Friday, July 28

The quest for the elusive Dilly Bar

Yesterday after work, Jill-Bob [JB] & I went in search of a simpler time: we were hunting Dilly® Bars. You know, Day-ree Queen. It wasn't as easy as you'd think.

For those of you uncivilized city-dwellers who don't know the history behind the name "Dilly Bar", it's absurdly silly.

Plan A

Since it was still technically rush hour, we took "the back road" (partially) toward Van Alsytne, TX, where JB remembered seeing a Dairy Queen. Sure, there was one in Plano, but this destination - away from The Big City - offered a spirit of adventure, and a return to Simpler Times.

Needless to say, what we found was not quite what we expected:

the abandoned Dairy Queen in Van Alstyne, Texas. Our hearts sank. We pulled into the parking lot and just stared. In disbelief.

Some of you might say we should've checked the web first .. either Dairy or the lesser-known DQTexas, Home of Texas Dairy Queens. In hindsight, that would've been a Real Good Idea. But, we both knew that every small town has at least one Dairy Queen. How else would small towns conduct their official business? In Texas, the mayor, city council, police chiefs, and other city staff gather with the ordinary citizens at Dairy Queen for breakfast.

Plan B

After we found the DQ in Van Alstyne closed, we decided to continue north on US-75, since there'd be another DQ in the next town. Well, that didn't happen. We got as far as Sherman, then Denison, then Durant. Up ahead, we could see the Red River and the promised land that is Oklahoma. It was time to turn around, and try some of the small towns, away from the freeway. That almost worked; we found another closed Dairy Queen, this one converted to "Queen Burger" (206 W Texas St) in Denison. Okay, that was the last straw.

Plan C

The goal now was to find most anything edible. JB suggested haute cuisine, in the form of the Snuffers location in McKinney, not far from where we started. Along the freeway exit, the GAS/FOOD/LODGING sign came into view. JB gasped for breath, and pointed. I was caught offguard, and didn't immediately understand that she had spotted .. The Holy Grail. On the roadsign were the two simple words: DAIRY QUEEN. Probably 10 miles from where we started. Oy, vey.

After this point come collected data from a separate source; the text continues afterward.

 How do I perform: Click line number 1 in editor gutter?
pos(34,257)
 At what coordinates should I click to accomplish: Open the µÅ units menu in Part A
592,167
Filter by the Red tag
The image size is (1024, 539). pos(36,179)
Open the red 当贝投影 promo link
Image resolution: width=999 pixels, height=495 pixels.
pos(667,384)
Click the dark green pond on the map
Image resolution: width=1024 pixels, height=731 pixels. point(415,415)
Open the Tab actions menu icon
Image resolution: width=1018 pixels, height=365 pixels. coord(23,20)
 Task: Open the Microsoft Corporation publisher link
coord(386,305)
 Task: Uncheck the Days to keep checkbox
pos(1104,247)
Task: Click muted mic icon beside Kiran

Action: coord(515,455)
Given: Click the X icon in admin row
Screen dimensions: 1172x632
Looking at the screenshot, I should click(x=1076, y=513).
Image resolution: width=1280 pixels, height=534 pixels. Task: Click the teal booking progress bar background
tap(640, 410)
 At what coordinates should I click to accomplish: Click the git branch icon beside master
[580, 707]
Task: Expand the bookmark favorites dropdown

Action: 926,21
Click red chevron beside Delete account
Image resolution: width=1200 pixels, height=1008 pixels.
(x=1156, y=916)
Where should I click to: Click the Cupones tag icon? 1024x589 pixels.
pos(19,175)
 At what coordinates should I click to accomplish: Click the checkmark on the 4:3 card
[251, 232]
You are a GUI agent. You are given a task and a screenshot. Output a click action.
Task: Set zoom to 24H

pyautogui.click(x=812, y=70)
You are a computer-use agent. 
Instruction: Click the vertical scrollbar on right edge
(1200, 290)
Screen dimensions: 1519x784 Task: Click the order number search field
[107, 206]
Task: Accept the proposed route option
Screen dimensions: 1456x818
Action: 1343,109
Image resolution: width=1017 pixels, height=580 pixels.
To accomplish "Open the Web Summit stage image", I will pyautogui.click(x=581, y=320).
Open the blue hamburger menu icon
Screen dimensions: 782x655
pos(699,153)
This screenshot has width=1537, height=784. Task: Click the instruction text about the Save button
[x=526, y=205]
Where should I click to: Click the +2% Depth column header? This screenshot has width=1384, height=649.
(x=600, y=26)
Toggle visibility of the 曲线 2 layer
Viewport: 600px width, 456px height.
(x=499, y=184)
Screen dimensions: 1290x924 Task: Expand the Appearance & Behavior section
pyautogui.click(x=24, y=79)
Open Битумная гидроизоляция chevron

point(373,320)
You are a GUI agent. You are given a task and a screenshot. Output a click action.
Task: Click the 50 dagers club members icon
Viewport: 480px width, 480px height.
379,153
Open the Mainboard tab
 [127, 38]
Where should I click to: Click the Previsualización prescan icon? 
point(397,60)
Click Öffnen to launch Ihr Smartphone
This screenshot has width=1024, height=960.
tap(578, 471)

Exiting the freeway, we spotted the arrow directing us to The Destination. Just ahead on the right. A row of pickups were queued at the Drive-Thru. It was time to park, and go inside. To experience The Joy That Is Dairy Queen. JB wanted a soft serve cone, and she plucked a Dilly Bar from the freezer. We sat down to enjoy our find, and share a moment with Every Screaming Child In McKinney, who had come there to dine. It was nothing short of Fabulous.

on the left, the paper-bag version (made in the store). on the right, the plastic-encased version (made by child labor in Malaysia, no doubt).


Today, I ventured onto their website and found a DQ a weeee bit closer to home: like, uh, 4.2 miles away. Throwing caution to the wind, I drove over and bought Another Dilly Bar. This one was wrapped in a paper sack of sorts. It wasn't precision cast, like the plastic-encased one last night. But oh, the smooth, creamy goodness was all there. I even spotted a machine to make a Mister Misty, although it wasn't on the menu marquee. The only thing missing were the Squealing Rugrats.


TrshTwns01 said...

You should have asked. I would have told you to go to the DQ in McKinney anyway. My Mothers of Multiples club meets at a church across the street from it.

TrshTwns01 said...

We meet at the church BEHIND the vet's office. :)

William Bob said...

Where was the one that was 4.2 miles away from you?

Anonymous said...

I managed the Van Alstyne DQ for over a year. I miss those days.

Anonymous said...

The first Dilly Bar was invented by the owner of a privately owned Diary Queen location in Leadington, Missouri in 1953. His name is Owen Sloan. He sold the idea to Diary Queen for $500 in 1955. Owen is currently 82 years old and in good health.